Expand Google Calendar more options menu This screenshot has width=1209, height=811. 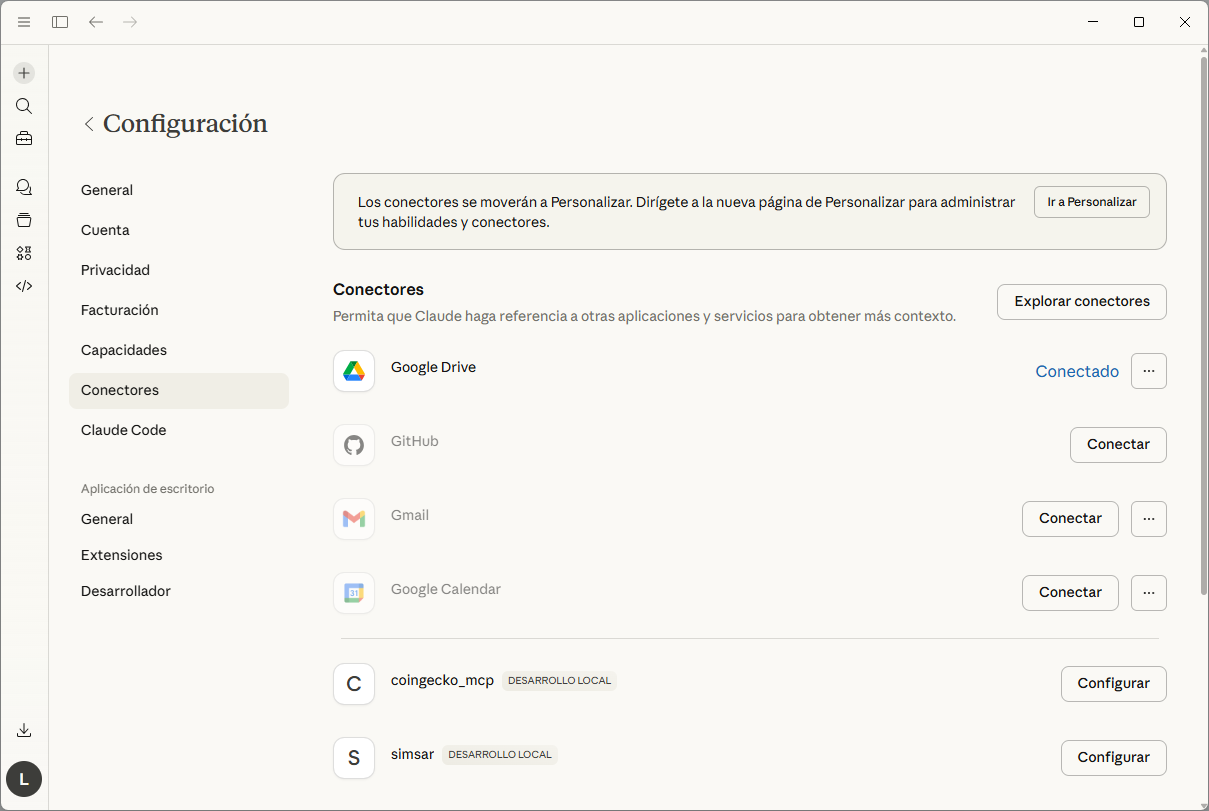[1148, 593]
★ ★ ★ ★ ★ ★ ★
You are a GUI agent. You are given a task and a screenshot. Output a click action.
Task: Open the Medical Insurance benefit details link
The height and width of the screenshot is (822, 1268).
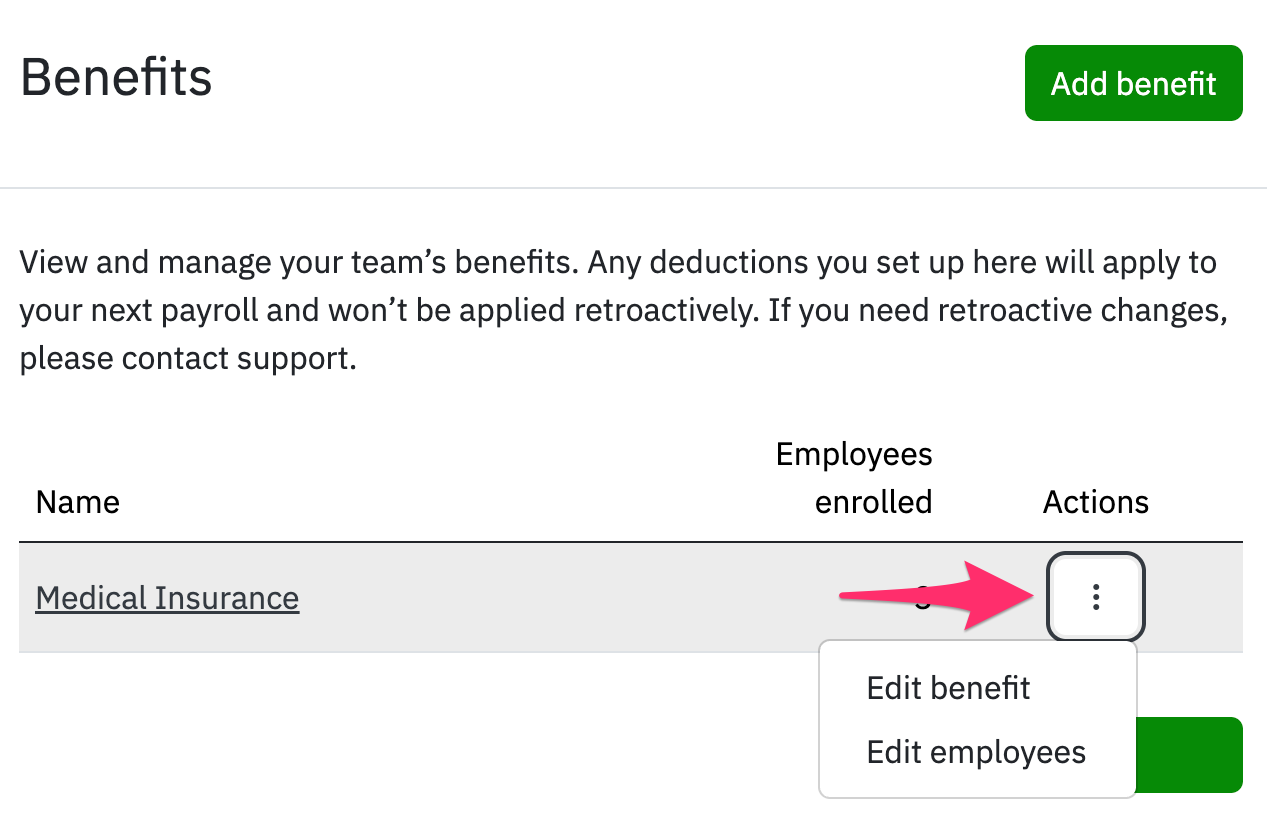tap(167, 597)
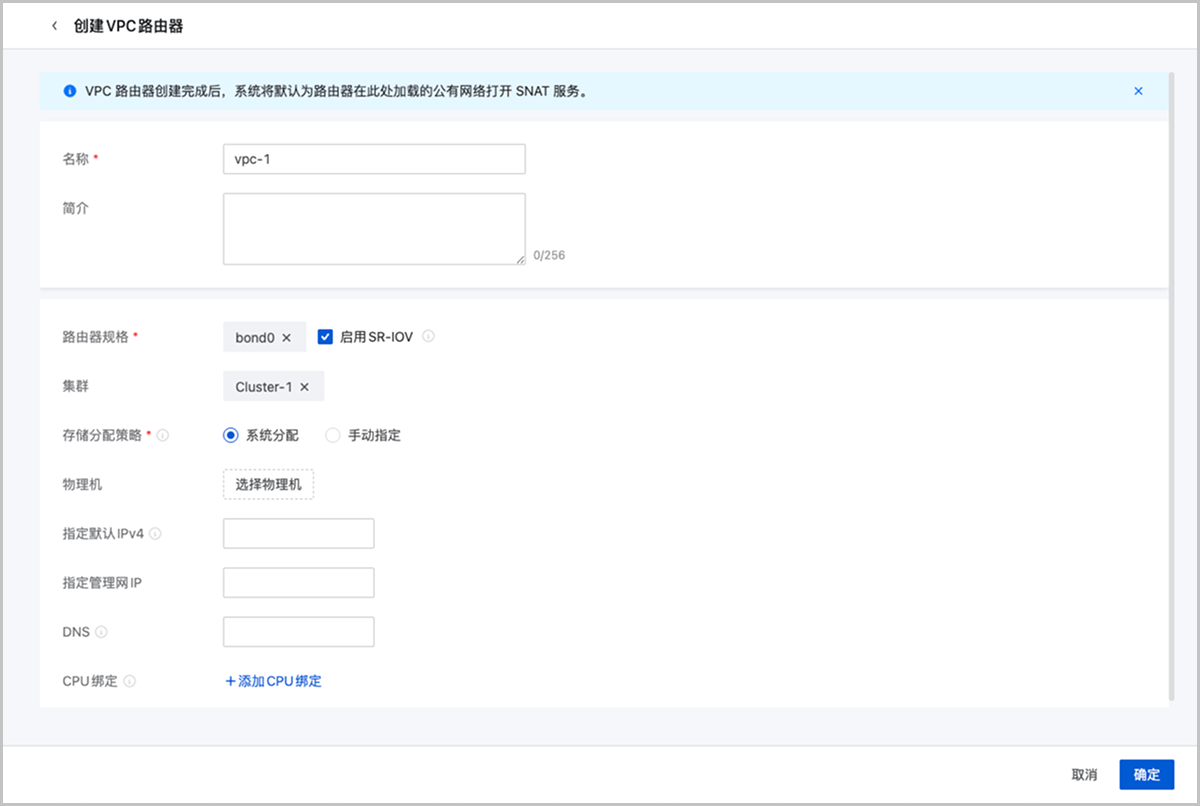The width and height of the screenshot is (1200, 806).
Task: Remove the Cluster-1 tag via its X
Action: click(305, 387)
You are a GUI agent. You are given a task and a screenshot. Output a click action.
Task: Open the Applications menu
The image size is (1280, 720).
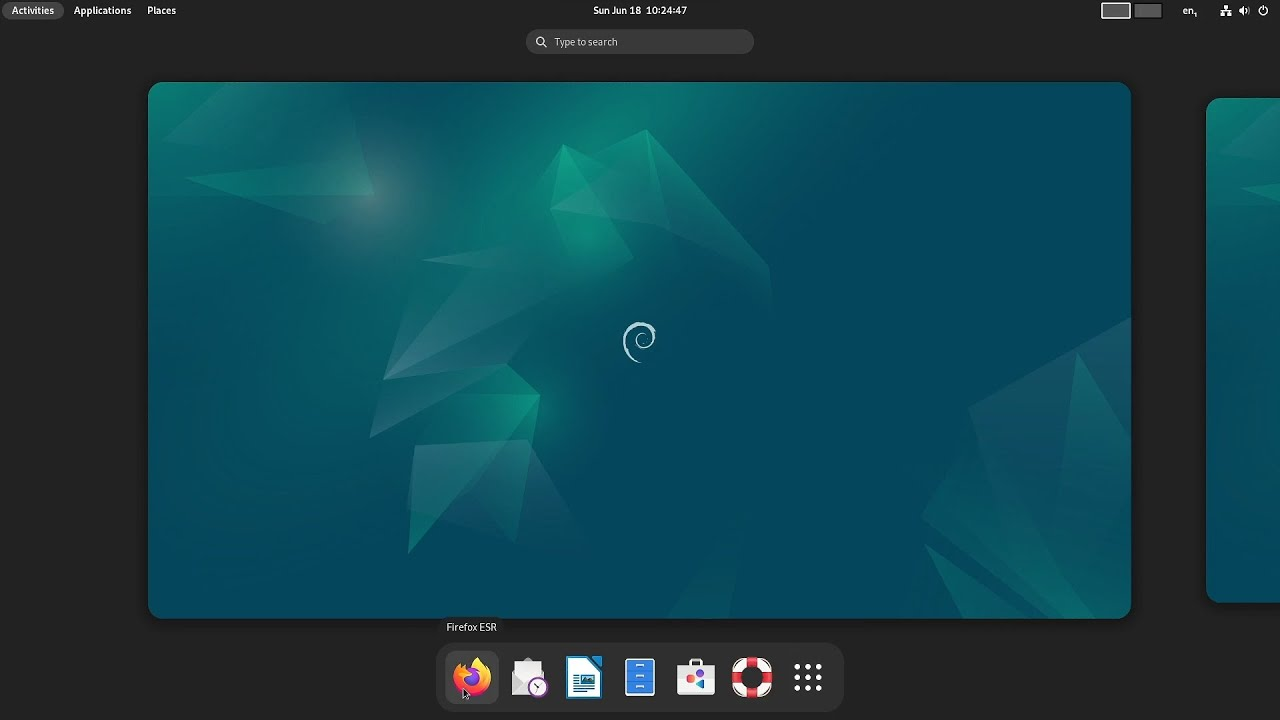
★ ★ ★ ★ ★ ★ ★
> _Exercise requirements_: Return all lines of the data in which the string "Open" appears.

> _Answer to the problem_:
Task: Open the Medical Insurance benefit details link
Task: Open the Applications menu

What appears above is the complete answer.